Work instruction:
Nothing but the lines from the first line of the entries through the line with "The height and" should appear in the answer, transcribed exactly and free of pictures.

---------- Record excerpts ----------

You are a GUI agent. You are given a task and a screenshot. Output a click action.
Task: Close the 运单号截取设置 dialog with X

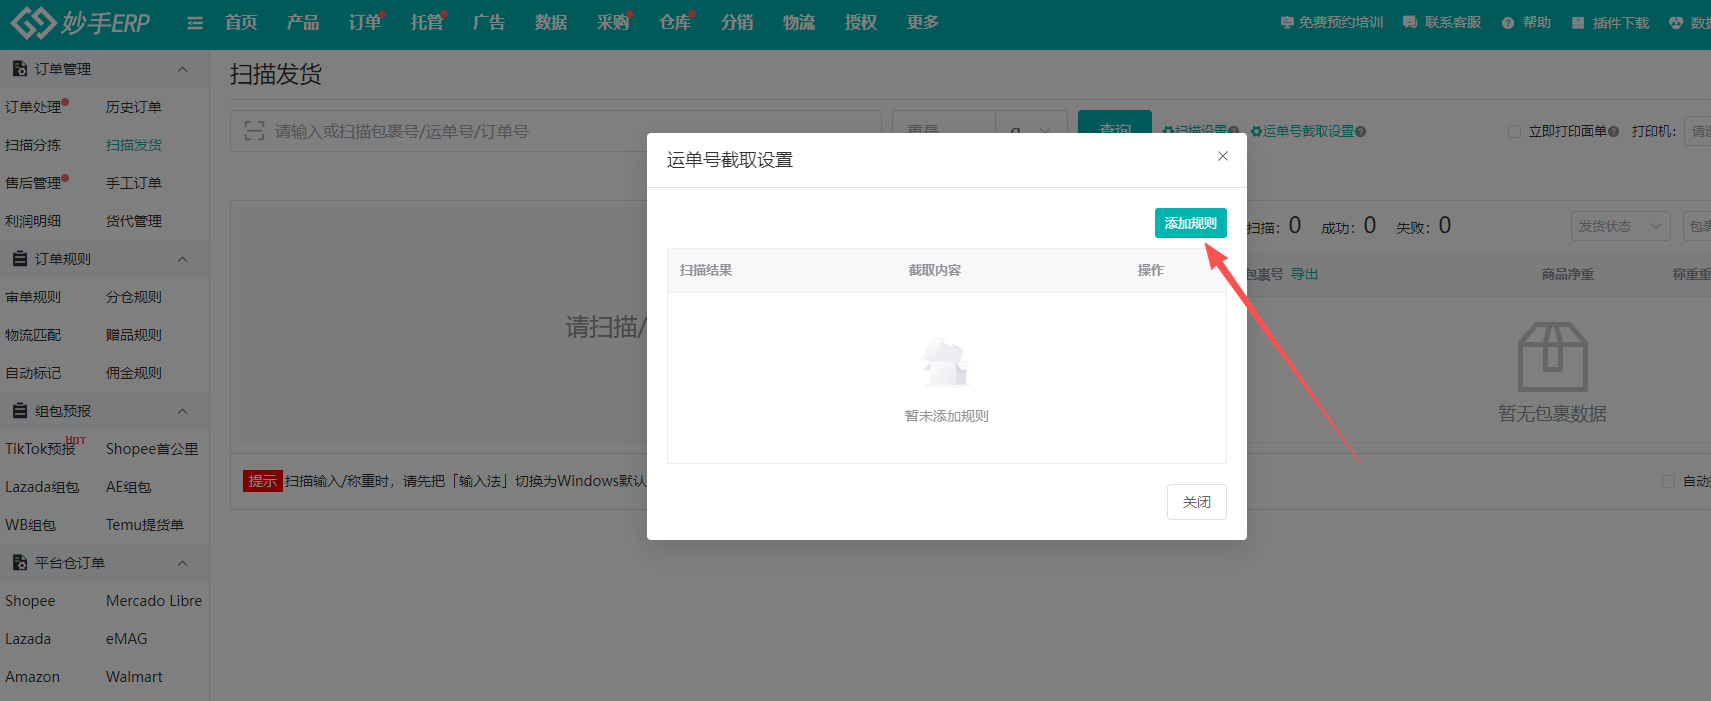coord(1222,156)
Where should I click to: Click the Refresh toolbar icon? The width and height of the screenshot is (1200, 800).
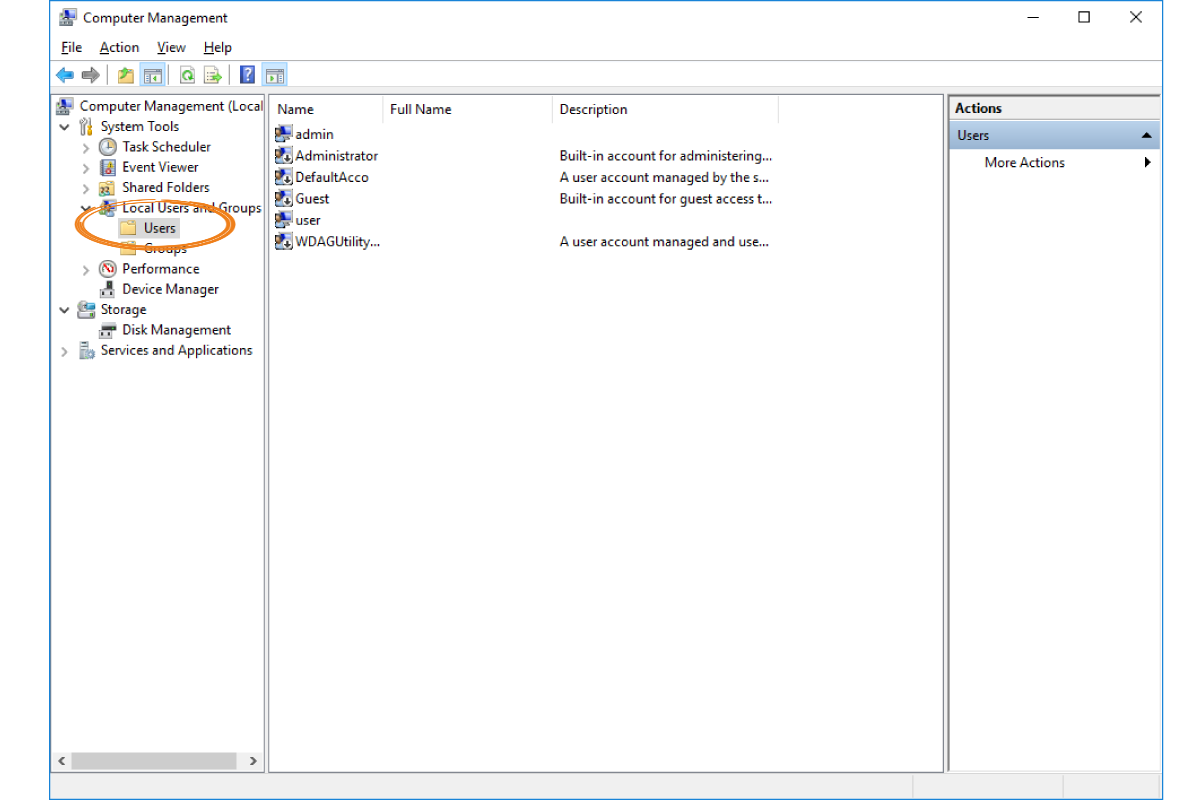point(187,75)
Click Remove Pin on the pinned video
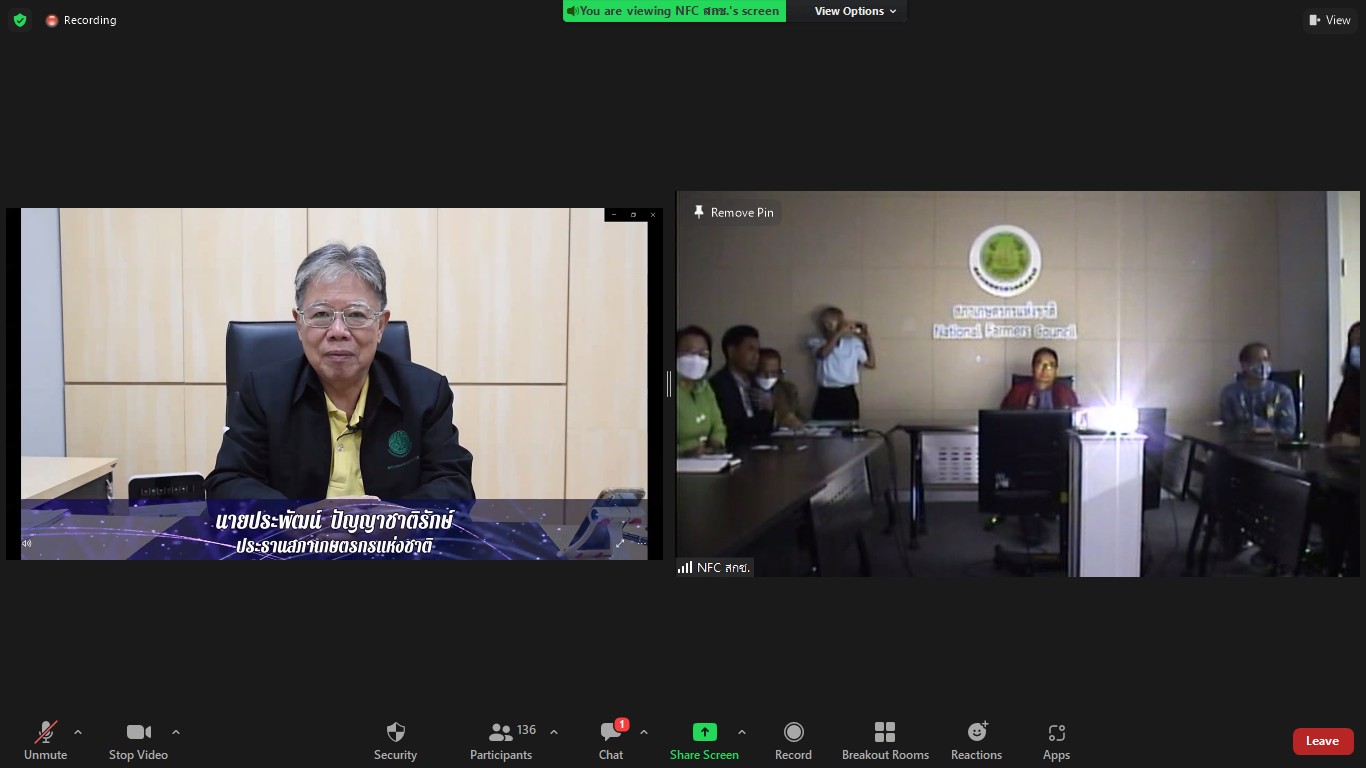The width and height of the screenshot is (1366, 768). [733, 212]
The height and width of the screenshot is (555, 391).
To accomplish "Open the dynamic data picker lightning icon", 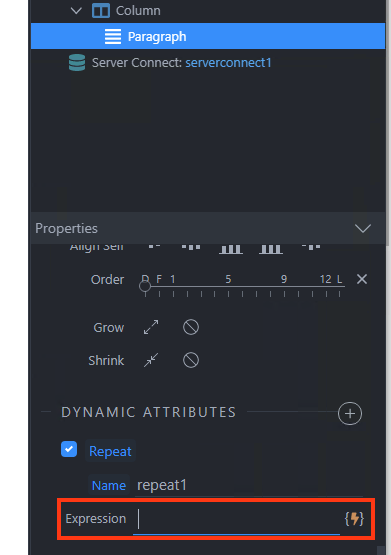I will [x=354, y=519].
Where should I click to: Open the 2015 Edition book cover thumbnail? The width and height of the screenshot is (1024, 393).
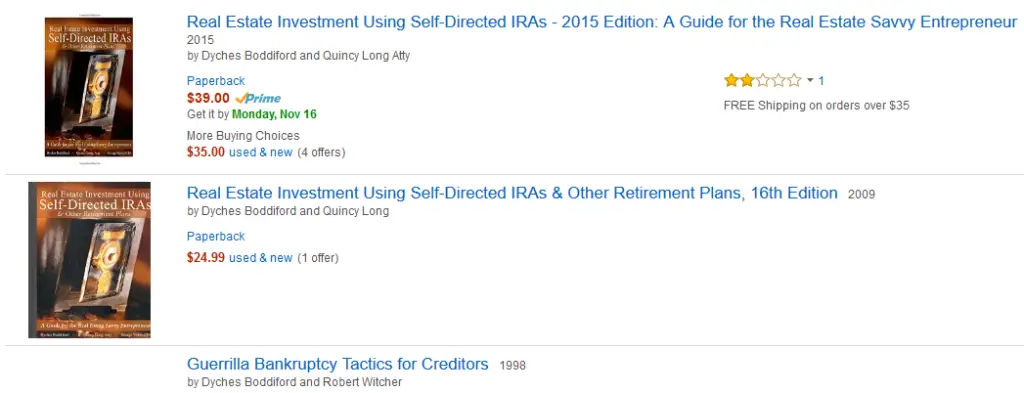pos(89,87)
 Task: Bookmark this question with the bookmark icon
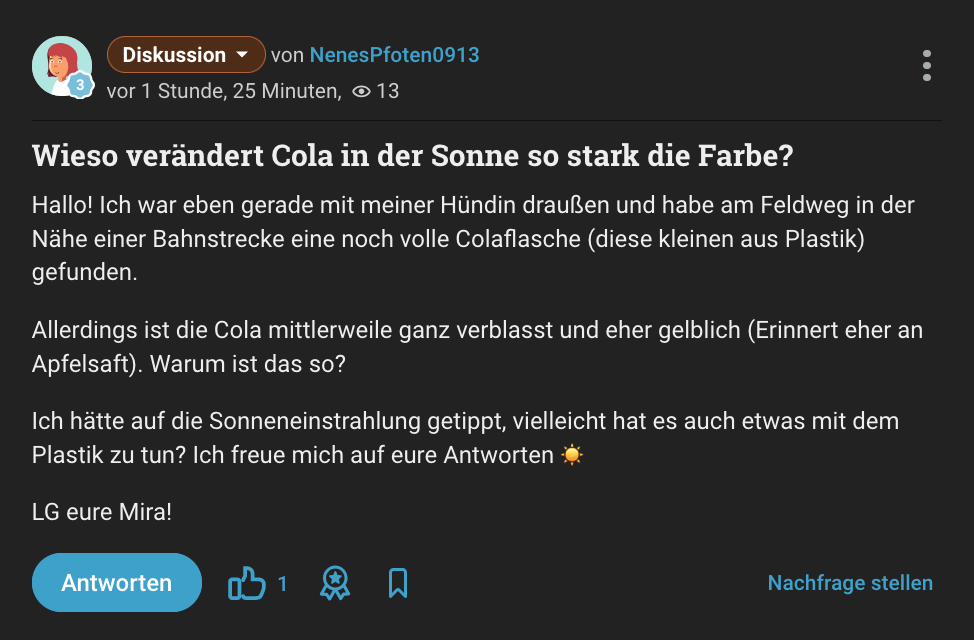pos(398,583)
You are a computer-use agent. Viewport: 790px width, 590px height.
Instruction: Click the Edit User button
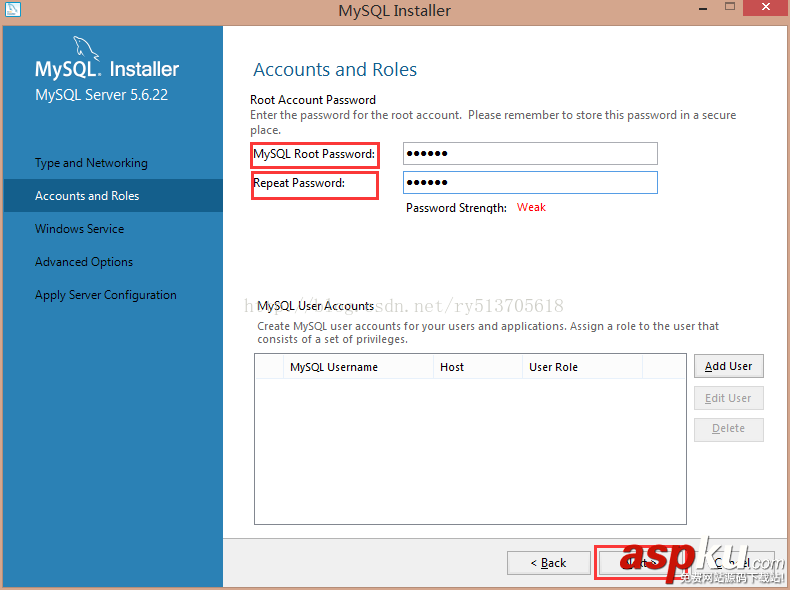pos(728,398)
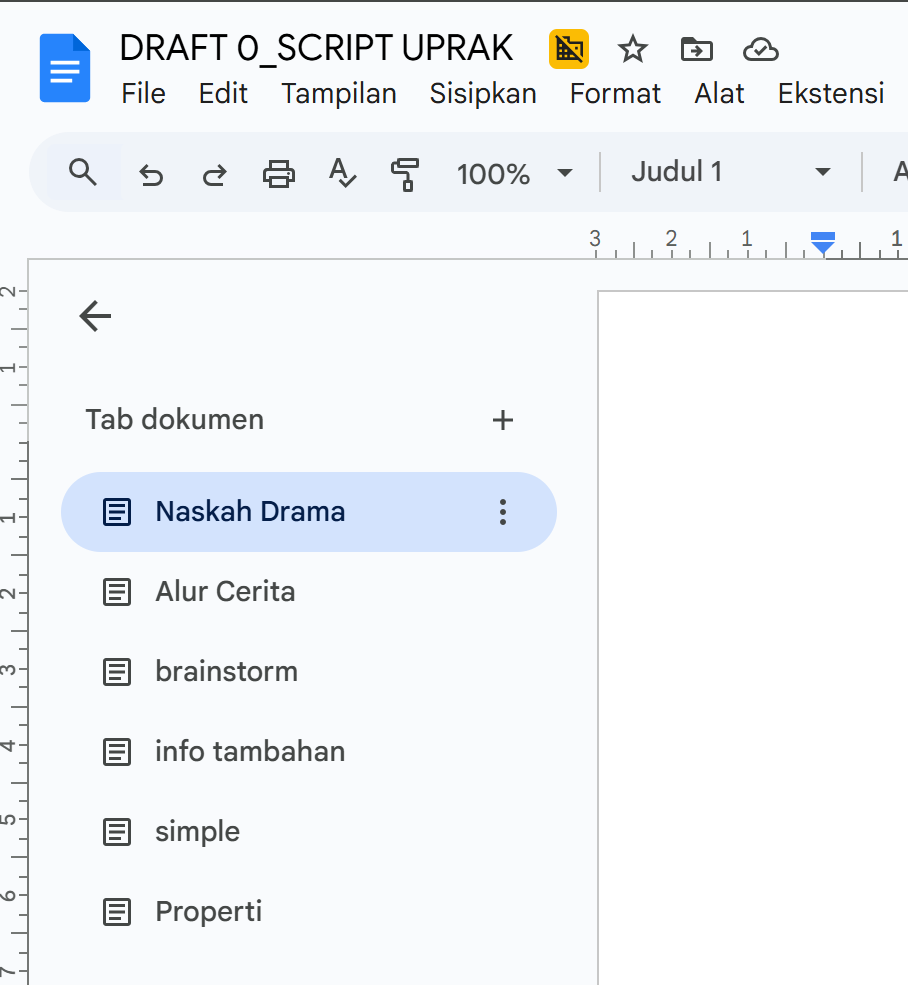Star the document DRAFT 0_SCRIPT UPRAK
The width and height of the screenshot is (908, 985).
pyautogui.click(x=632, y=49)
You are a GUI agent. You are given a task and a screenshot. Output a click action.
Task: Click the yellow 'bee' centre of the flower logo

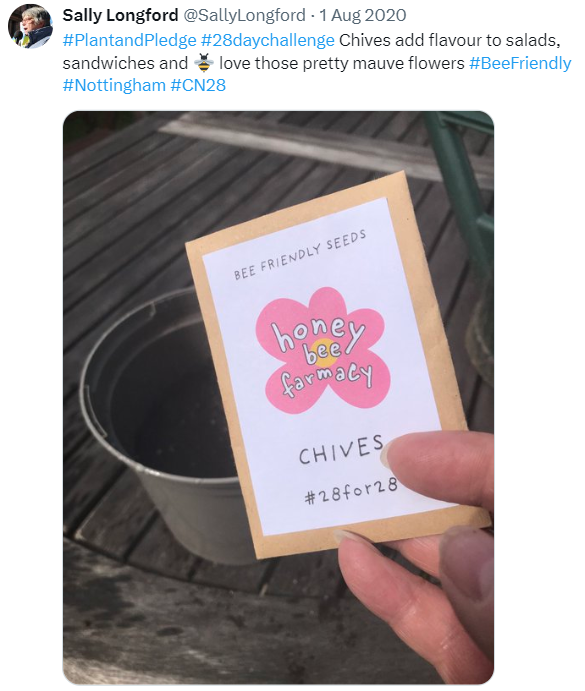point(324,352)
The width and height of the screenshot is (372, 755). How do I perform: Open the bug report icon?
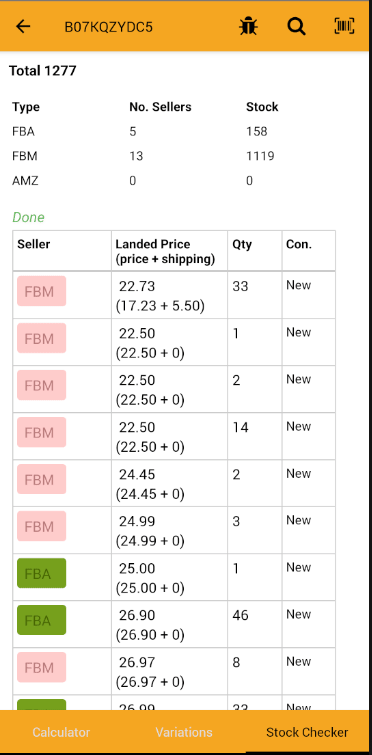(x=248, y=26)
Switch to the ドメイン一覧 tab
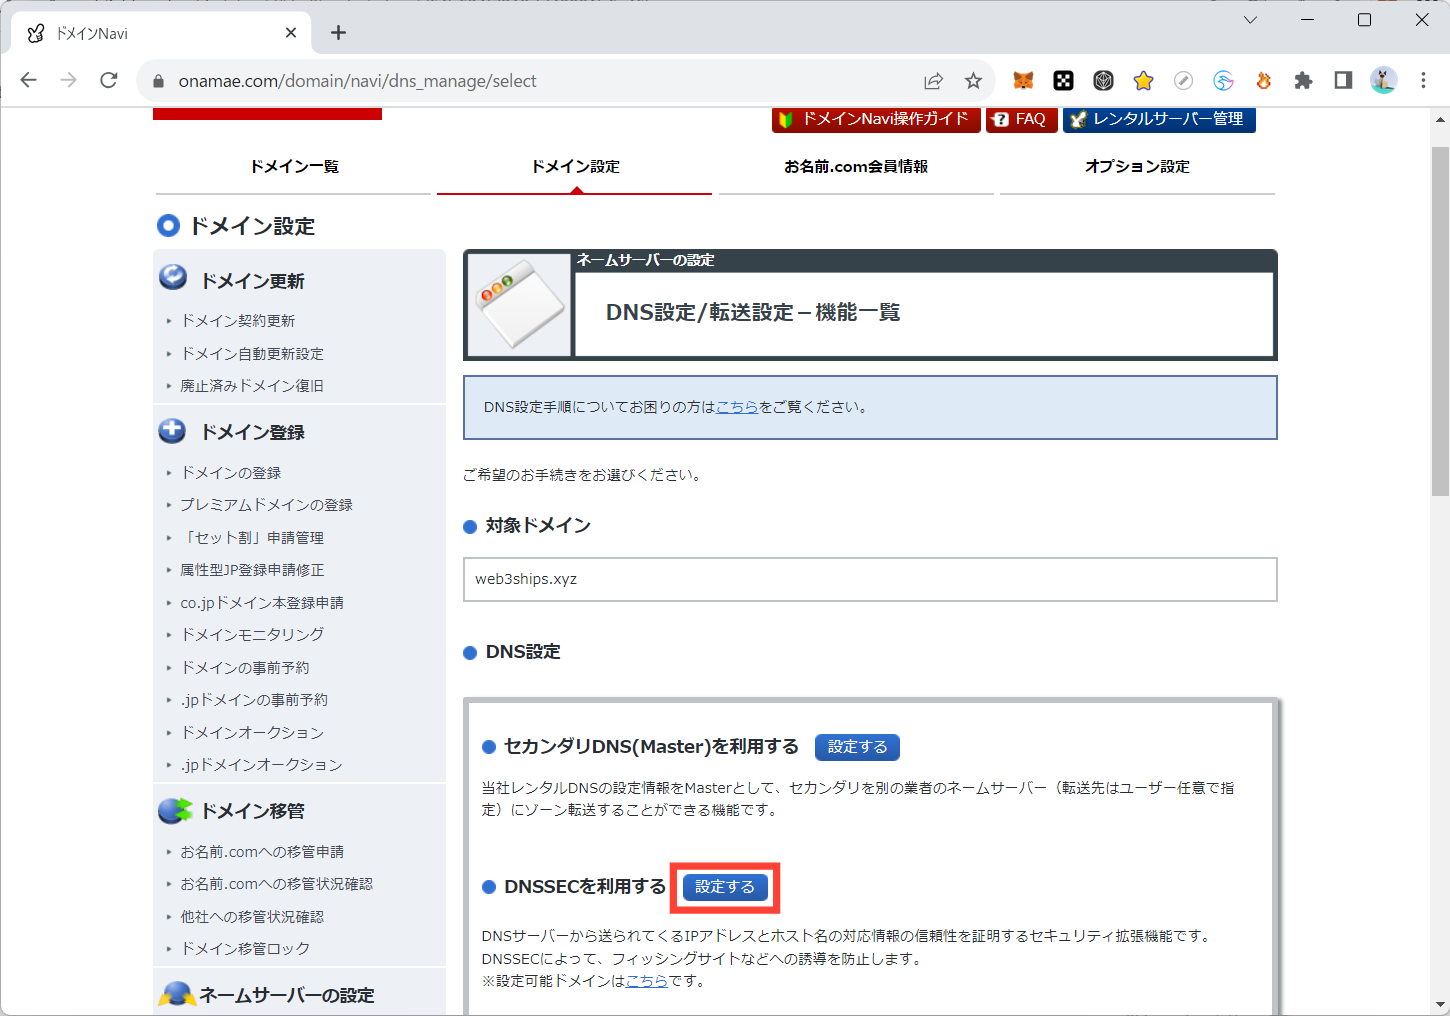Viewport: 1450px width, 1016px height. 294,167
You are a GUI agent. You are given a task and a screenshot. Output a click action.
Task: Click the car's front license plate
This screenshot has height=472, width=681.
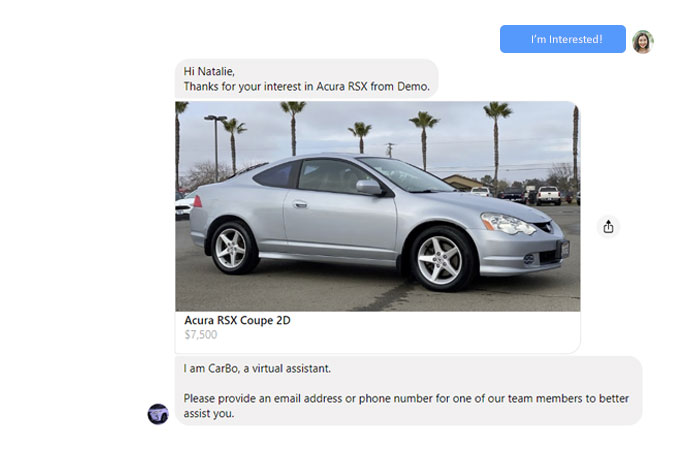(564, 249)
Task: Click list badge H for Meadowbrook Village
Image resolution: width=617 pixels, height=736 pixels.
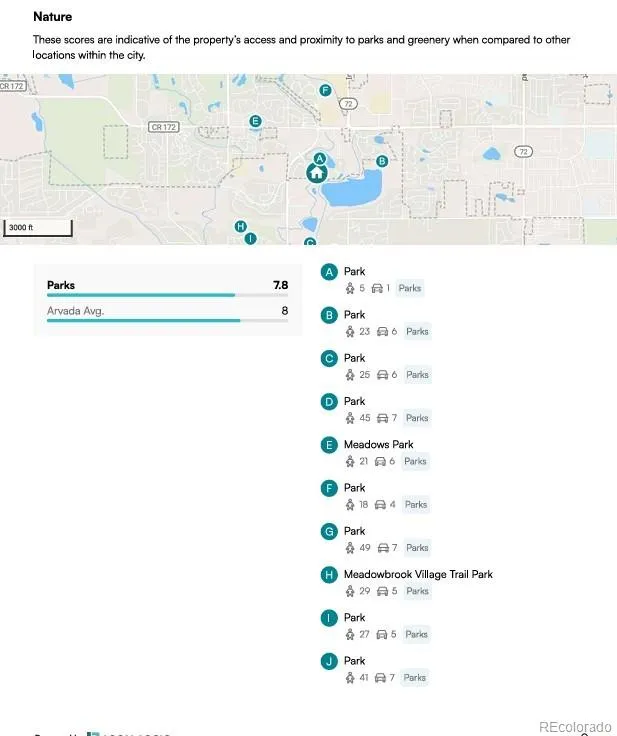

----------

Finished exercise:
You are a GUI agent. You are given a task and a screenshot. Output a click action.
Task: Close the 运单号截取设置 dialog with X

coord(1222,156)
Where should I click to: Click the Refresh toolbar icon? The width and height of the screenshot is (1200, 800).
point(187,75)
Click Remove Pin on the pinned video
The width and height of the screenshot is (1366, 768). [733, 212]
The height and width of the screenshot is (555, 391).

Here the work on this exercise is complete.